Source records
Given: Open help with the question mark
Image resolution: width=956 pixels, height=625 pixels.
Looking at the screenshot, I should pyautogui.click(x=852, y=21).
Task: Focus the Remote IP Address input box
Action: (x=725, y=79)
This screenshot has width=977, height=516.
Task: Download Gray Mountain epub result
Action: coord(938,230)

Instructions to follow:
Can you copy out all of the lines above verbatim?

The output:
Given: Open help with the question mark
Image resolution: width=956 pixels, height=625 pixels.
Looking at the screenshot, I should pyautogui.click(x=852, y=21).
Task: Focus the Remote IP Address input box
Action: (x=725, y=79)
This screenshot has width=977, height=516.
Task: Download Gray Mountain epub result
Action: coord(938,230)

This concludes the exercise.